=== EXERCISE INSTRUCTIONS ===
Reproduce all of the material below word for word, without changing a single character.
-------- DATA ROWS
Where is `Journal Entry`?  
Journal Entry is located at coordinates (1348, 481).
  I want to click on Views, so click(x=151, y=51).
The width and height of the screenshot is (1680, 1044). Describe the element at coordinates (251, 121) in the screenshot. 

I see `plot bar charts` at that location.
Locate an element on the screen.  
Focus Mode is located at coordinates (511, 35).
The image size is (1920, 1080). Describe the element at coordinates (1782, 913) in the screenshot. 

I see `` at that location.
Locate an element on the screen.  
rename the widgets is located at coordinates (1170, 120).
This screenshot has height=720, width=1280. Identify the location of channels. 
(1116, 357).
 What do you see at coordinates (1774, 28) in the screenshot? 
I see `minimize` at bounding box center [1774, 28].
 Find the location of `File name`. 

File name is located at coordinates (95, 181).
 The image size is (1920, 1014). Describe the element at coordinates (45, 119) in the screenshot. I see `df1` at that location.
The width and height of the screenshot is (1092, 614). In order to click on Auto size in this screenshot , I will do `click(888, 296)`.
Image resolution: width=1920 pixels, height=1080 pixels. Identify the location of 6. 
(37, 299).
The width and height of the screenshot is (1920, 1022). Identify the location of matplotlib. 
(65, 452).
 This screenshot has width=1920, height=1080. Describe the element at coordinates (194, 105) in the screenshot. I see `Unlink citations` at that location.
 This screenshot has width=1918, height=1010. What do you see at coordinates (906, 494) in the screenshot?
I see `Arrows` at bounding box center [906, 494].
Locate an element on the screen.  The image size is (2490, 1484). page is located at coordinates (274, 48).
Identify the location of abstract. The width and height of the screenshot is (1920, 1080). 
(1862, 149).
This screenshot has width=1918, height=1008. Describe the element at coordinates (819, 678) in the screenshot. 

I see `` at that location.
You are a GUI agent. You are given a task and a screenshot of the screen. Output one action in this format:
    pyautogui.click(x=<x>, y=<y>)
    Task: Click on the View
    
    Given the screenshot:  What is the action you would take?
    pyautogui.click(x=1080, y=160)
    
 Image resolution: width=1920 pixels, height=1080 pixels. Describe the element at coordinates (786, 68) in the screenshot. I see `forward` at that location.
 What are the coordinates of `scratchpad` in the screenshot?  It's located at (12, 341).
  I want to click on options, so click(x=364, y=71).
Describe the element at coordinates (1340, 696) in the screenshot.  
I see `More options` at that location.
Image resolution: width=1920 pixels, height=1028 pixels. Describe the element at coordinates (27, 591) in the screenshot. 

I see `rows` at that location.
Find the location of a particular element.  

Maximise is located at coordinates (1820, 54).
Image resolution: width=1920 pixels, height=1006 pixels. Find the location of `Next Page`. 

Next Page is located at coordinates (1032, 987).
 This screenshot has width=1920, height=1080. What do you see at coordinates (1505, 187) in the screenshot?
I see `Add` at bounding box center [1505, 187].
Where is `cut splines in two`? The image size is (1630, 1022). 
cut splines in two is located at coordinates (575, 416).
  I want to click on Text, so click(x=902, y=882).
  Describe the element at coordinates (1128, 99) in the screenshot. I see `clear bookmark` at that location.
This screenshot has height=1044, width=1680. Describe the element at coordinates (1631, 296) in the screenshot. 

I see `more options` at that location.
----------------
=== WORKED ANSWER ===
Where is `Journal Entry`?  
Journal Entry is located at coordinates (1348, 481).
  I want to click on Views, so click(x=151, y=51).
The width and height of the screenshot is (1680, 1044). Describe the element at coordinates (251, 121) in the screenshot. 

I see `plot bar charts` at that location.
Locate an element on the screen.  
Focus Mode is located at coordinates (511, 35).
The image size is (1920, 1080). Describe the element at coordinates (1782, 913) in the screenshot. 

I see `` at that location.
Locate an element on the screen.  
rename the widgets is located at coordinates (1170, 120).
This screenshot has height=720, width=1280. Identify the location of channels. 
(1116, 357).
 What do you see at coordinates (1774, 28) in the screenshot? 
I see `minimize` at bounding box center [1774, 28].
 Find the location of `File name`. 

File name is located at coordinates (95, 181).
 The image size is (1920, 1014). Describe the element at coordinates (45, 119) in the screenshot. I see `df1` at that location.
The width and height of the screenshot is (1092, 614). In order to click on Auto size in this screenshot , I will do `click(888, 296)`.
Image resolution: width=1920 pixels, height=1080 pixels. Identify the location of 6. 
(37, 299).
The width and height of the screenshot is (1920, 1022). Identify the location of matplotlib. 
(65, 452).
 This screenshot has width=1920, height=1080. Describe the element at coordinates (194, 105) in the screenshot. I see `Unlink citations` at that location.
 This screenshot has width=1918, height=1010. What do you see at coordinates (906, 494) in the screenshot?
I see `Arrows` at bounding box center [906, 494].
Locate an element on the screen.  The image size is (2490, 1484). page is located at coordinates (274, 48).
Identify the location of abstract. The width and height of the screenshot is (1920, 1080). 
(1862, 149).
This screenshot has width=1918, height=1008. Describe the element at coordinates (819, 678) in the screenshot. 

I see `` at that location.
You are a GUI agent. You are given a task and a screenshot of the screen. Output one action in this format:
    pyautogui.click(x=<x>, y=<y>)
    Task: Click on the View
    
    Given the screenshot:  What is the action you would take?
    pyautogui.click(x=1080, y=160)
    
 Image resolution: width=1920 pixels, height=1080 pixels. Describe the element at coordinates (786, 68) in the screenshot. I see `forward` at that location.
 What are the coordinates of `scratchpad` in the screenshot?  It's located at (12, 341).
  I want to click on options, so click(x=364, y=71).
Describe the element at coordinates (1340, 696) in the screenshot.  
I see `More options` at that location.
Image resolution: width=1920 pixels, height=1028 pixels. Describe the element at coordinates (27, 591) in the screenshot. 

I see `rows` at that location.
Find the location of a particular element.  

Maximise is located at coordinates (1820, 54).
Image resolution: width=1920 pixels, height=1006 pixels. Find the location of `Next Page`. 

Next Page is located at coordinates (1032, 987).
 This screenshot has width=1920, height=1080. What do you see at coordinates (1505, 187) in the screenshot?
I see `Add` at bounding box center [1505, 187].
Where is `cut splines in two`? The image size is (1630, 1022). 
cut splines in two is located at coordinates (575, 416).
  I want to click on Text, so click(x=902, y=882).
  Describe the element at coordinates (1128, 99) in the screenshot. I see `clear bookmark` at that location.
This screenshot has height=1044, width=1680. Describe the element at coordinates (1631, 296) in the screenshot. 

I see `more options` at that location.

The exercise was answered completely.